Dieses Jahr soll alles anders werden: der Berliner Politikprofessor Peter Grottian gründete ein Personenbündnis mit dem Namen "Denk Mai Neu. Für einen politischen und polizeifreien 1. Mai in Berlin". Ziel ist es den 1. Mai zu repolitisieren – und zwar ohne Polizeipräsenz in Kreuzberg. Neben Vertretern linker Gruppen sind auch Mitglieder von Gewerkschaften und Parteien Teil des Projektes – und eben die Antifaschistische Aktion Berlin (AAB), die traditionell die "Revolutionäre 1. Mai Demo" veranstaltet.
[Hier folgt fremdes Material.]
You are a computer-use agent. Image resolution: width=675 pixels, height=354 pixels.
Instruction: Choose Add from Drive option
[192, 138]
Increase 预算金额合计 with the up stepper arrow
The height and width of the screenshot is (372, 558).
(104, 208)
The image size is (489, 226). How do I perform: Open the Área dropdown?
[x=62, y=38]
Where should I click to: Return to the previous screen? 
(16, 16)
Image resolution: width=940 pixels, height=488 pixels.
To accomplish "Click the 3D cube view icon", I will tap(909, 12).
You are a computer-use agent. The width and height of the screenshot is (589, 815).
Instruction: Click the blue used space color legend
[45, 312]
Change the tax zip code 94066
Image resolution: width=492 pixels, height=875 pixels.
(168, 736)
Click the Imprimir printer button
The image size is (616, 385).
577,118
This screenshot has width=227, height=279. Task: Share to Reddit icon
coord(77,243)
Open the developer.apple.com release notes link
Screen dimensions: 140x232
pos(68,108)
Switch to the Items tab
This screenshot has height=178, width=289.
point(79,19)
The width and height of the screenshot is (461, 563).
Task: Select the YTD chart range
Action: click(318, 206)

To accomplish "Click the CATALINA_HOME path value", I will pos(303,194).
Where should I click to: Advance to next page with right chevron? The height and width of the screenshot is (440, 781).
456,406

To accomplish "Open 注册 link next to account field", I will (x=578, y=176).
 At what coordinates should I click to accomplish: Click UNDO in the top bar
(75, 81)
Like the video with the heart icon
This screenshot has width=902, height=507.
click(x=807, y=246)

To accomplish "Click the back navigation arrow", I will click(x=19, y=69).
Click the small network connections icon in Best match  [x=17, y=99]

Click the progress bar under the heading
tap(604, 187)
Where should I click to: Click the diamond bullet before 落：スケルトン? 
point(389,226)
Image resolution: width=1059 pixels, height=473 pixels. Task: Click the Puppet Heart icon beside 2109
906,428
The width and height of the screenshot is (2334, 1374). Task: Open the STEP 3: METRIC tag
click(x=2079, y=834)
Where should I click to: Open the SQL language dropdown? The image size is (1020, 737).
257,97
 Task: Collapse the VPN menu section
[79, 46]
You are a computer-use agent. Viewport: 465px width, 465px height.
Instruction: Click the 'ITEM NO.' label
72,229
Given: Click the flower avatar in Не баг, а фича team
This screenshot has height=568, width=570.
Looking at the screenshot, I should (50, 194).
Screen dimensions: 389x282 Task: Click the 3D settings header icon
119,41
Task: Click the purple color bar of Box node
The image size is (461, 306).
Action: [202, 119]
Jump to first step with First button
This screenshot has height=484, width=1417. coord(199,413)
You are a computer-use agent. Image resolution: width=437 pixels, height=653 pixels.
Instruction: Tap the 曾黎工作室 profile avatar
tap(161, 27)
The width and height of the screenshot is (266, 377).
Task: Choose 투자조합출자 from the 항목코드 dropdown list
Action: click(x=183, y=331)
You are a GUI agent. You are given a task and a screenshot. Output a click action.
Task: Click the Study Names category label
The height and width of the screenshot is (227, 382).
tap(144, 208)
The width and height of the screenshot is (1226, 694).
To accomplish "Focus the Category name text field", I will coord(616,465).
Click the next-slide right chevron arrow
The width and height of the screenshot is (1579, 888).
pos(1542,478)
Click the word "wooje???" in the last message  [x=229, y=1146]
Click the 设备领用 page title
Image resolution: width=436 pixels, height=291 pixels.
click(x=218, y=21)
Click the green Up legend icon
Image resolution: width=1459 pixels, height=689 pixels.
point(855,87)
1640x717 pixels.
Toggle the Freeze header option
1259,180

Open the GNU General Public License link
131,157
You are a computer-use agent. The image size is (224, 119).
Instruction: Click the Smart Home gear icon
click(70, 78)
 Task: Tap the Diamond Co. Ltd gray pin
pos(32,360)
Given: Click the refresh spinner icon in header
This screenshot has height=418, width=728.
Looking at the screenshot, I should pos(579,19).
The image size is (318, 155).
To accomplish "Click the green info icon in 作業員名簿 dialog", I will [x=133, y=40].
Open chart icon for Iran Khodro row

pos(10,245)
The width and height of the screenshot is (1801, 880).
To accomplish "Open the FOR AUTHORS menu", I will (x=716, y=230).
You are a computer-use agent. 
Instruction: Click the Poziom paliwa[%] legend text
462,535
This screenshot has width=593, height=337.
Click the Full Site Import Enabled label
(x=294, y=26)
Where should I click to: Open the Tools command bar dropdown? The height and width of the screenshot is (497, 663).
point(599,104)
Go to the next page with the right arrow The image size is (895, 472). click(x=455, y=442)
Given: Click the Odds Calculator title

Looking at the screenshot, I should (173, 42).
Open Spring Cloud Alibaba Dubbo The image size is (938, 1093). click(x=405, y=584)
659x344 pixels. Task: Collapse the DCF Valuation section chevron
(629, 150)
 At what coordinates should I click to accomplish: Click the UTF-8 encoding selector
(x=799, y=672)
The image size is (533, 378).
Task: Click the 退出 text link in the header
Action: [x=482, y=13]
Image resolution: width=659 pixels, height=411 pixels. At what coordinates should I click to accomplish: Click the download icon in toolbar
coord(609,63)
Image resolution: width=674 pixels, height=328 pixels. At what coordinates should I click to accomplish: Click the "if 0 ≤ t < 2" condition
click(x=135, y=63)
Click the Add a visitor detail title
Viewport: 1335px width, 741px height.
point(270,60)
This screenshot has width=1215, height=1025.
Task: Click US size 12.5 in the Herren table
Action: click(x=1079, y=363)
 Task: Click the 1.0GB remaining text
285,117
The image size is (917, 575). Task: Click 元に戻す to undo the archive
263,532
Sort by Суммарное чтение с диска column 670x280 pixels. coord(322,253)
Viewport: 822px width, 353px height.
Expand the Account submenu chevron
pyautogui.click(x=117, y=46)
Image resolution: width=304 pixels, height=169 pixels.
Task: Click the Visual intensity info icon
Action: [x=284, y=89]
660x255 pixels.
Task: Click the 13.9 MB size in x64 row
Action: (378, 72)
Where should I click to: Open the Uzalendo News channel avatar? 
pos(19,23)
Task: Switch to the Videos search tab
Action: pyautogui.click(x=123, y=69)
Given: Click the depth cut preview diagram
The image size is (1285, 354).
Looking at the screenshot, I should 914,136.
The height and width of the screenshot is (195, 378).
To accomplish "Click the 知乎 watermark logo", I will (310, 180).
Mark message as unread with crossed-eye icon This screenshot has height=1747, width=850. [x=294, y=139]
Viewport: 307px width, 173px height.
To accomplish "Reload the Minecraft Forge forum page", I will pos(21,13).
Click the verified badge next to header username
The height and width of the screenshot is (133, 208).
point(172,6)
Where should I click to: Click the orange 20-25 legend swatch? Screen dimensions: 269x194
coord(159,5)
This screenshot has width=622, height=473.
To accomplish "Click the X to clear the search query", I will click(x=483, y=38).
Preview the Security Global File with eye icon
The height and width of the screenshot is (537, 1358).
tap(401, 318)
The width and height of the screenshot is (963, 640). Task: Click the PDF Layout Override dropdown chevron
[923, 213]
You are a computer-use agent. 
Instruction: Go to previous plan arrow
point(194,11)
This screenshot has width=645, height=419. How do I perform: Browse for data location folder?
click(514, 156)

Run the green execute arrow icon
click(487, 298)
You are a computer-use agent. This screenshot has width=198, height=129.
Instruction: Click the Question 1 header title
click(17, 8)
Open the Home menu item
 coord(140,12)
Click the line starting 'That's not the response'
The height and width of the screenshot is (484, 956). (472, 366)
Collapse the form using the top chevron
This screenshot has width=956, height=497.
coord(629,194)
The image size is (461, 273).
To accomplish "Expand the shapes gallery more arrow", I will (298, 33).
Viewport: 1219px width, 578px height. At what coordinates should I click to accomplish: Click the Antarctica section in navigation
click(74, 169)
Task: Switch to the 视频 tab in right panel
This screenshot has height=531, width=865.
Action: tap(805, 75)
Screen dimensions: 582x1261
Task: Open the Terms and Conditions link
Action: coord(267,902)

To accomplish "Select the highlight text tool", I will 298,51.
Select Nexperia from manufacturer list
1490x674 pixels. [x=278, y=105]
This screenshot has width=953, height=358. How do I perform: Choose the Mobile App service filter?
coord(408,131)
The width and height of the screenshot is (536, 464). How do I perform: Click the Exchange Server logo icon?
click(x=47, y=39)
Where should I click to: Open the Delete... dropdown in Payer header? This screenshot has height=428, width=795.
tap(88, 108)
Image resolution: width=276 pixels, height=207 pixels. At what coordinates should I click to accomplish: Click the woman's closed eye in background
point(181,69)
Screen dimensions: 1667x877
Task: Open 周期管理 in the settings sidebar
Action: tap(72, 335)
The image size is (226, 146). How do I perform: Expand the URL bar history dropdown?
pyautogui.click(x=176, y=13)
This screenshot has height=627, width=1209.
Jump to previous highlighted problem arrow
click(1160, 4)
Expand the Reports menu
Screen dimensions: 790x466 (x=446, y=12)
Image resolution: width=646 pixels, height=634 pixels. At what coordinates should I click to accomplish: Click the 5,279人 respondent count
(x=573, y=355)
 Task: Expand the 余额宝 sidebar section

Plan des Bündnisses ist es durch eine Vielzahl politischer und kultureller Veranstaltungen im ganzen Kreuzberger Osten (SO 36) Gewalt unmöglich zu machen. Unter dem Dach des Bündnisses haben unterschiedlichste Radikalitäten Platz, die 1. Mai-Demo soll integraler Bestandteil der Aktionen sein, so das Personenbündnis auf einer Pressekonferenz in Kreuzberg.

Dennoch löste das Personenbündnis im linksradikal-autonomen Lager sofort Diskussionen aus. Reformistisch, bürgerlich und staatstragend sei das Projekt, und überhaupt, was wisse ein Professor schon von Kreuzberg – so zumindest die Aussagen in linken Newslettern und Websites. Das Bündnis wolle sich an die Spitze der Kreuzberger Alternativen setzen, werfe den Kreuzbergern aber vor, unpolitisch zu sein. Die AAB, die sich unter vorgehaltener Hand als Sprachrohr der Autonomen versteht, kam in Rechtfertigungsdruck, warum sie in einem Bündnis mit Vertretern von SPD, Grünen und der PDS sei.

Jetzt hat die AAB reagiert: sie meldete am 26.02. die Demonstration unter dem Motto "Kapitalismus abschaffen! Eine andere Welt ist nicht möglich!" an – und zwar mit dem Ziel Auswärtiges Amt. Polizeivertreter wollten sich bislang nicht zur Demonstrationsroute äußern, man gehe allerdings davon aus, dass sie sich in Gesprächen mit den Veranstaltern verändern werde. Prinzipiell ist aber eine Demonstration am Auswärtigen Amt möglich. Generell scheint die Wahl dieser Route logisch. Warum in Kreuzberg demonstrieren, wenn die Regierung in Mitte sitzt? Dazu eine Regierung, die sich vor allem durch Kriegsbegeisterung hervorgetan hat. Dennoch widerspricht diese Demoroute dem Konzept des Personenbündnisses, das nun wahrscheinlich schwerer durchzusetzen sein wird.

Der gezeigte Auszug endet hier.